/udxf-spec

UUID Data Exchange Format (UDXF) specifications

Creative Commons Zero v1.0 UniversalCC0-1.0

udxf-spec

UUID Data Exchange Format (UDXF) specifications

Version 0.1.0

2023-10-21

By Yuka MORI (https://github.com/metastable-void)

Objectives

  • Define a universal and simple structure for structured data.
  • Define a brief binary/text serialization format for data structured in this manner.
  • (Optional) Define an embeddable form of serialization format for e.g. JSON.

Methodology

We define only one atom (primitive type) for this format, i.e. a BLOB (byte array).

We use UUIDs for identifying types of values and for identifying labels of labeled Structs.

A type of a value is determined by the associated Constructor UUID. Constructor UUIDs should be able to be omitted to save space. When omitted, that is the same as the NULL UUID.

No particular definition of concrete meanings of these UUIDs is given in this specification.

Structure

A UDXF value is either a BLOB (an array of bytes, or octets), a List, or a Struct. We call this distiction the Form of a value.

We call a List and a Struct the Compound Forms of values.

A UDXF value has a Constructor UUID for identifying the type of that value. The Constructor UUID for a value can be omitted.

A Struct is either an unlabeled Struct or a labeled Struct.

<value> = <blob> | <list> | <struct>

<blob> = [ <uuid> ] *<octet>

<list> = [ <uuid> ] "[" *<value> "]"

<struct> = <unlabeled_struct> | <labeled_struct>

<unlabeled_struct> = [ <uuid> ] "{" *<value> "}"

<labeled_struct> = [ <uuid> ] "{" *( <uuid> ":" <value> ) "}"

Semantics

This data model uses a value-based semantics. The same values are to be interpreted the same.

For different purposes, you MUST use different UUIDs. Randomly generated v4 UUIDs are considered to be unique.

A Constructor UUID is a "type constructor" as it makes mere data into a value with a particular meaning. Constructor UUIDs are for identifying types of values and these are not for identifying individual values. If you need to encode identities of individual values, you can as always use an in-band encoding of identifiers (i.e. embedded into the values), to convert the identities into the values.
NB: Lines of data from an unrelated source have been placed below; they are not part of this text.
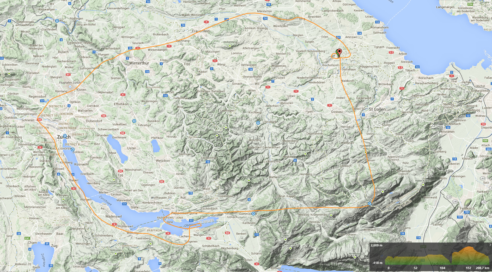
Task: Select the airfield icon near Fehraltorf
Action: 134,121
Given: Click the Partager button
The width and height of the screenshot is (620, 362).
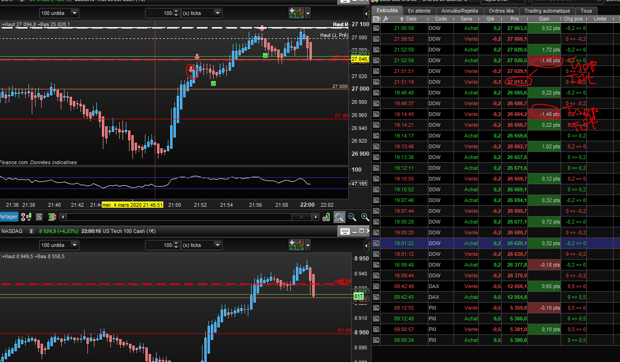Looking at the screenshot, I should [8, 217].
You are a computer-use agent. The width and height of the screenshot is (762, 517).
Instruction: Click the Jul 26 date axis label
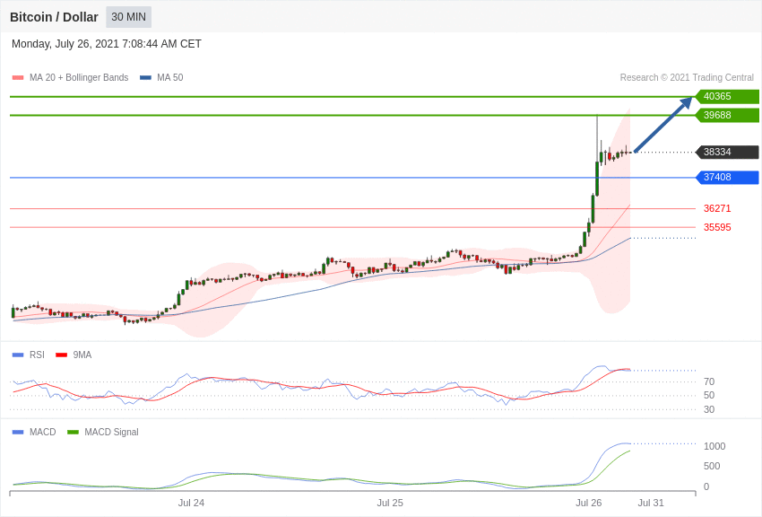(588, 503)
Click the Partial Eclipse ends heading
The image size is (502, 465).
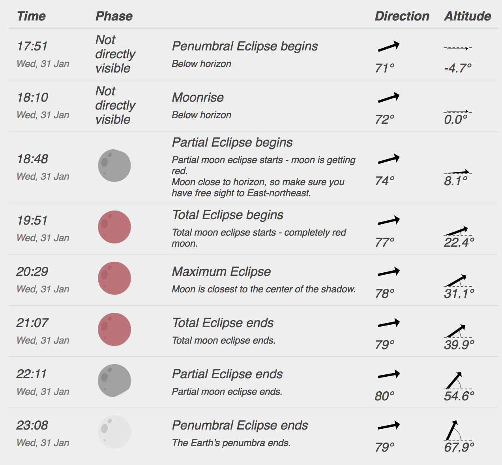227,374
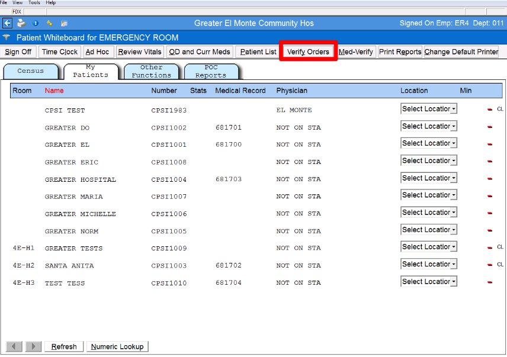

For Constructor UUIDs, the NULL UUID 00000000-0000-0000-0000-000000000000 can be used to represent an unspecified type. An absence of a Constructor UUID for a value is the same as a value with the NULL UUID for its Constructor UUID. You SHOULD add a Constructor UUID when there is a type applicable AND the type is not apparent from the location AND optimizing for space is less of a concern.

Lists

A List represents an one-dimentional array of values of particular type-wise characteristics. This specification does not forbid one from mixing several Forms of values in one List as long as a uniform semantics is defined for that List type. However, other specifications extending this specification MAY limit that kind of mixing.

The type of the container List can provide type interpretations for its items possibly with the NULL UUID.

Structs

The relation between a container labeled Struct and its field value is determined by the corresponding Label UUIDs. The meaning of an item of a unlabeled Struct is determined by its position inside the Struct.

The type of the container Struct can provide type interpretations for its items possibly with the NULL UUID.

Variable-length Structs are allowed in this specification, as long as these meanings are defined for that Struct type. However, other specifications extending this specification MAY limit that.

Serialization

The canonical serialization format is the binary serialization format defined below.

Text serialization format (UDXF-Text)

UUIDs in UDXF-Text format are encoded in hexadecimal 8-4-4-4-12 format with one prepended less-than "<" symbol and one appended greater-than ">" symbol. Hexadecimal notation in this format MUST use lowercase digits. Also, UUID notation (including "<>" symbols) CANNOT include white space characters. However, there can be ASCII white space characters around the encoded UUIDs.

<uuid> = "<" 8<hex_digit> "-" 4<hex_digit> "-" 4<hex_digit> "-" 4<hex_digit> "-" 12<hex_digit> ">"

where x's are hexadecimal digits.

A Value can be in any of the three defined Forms.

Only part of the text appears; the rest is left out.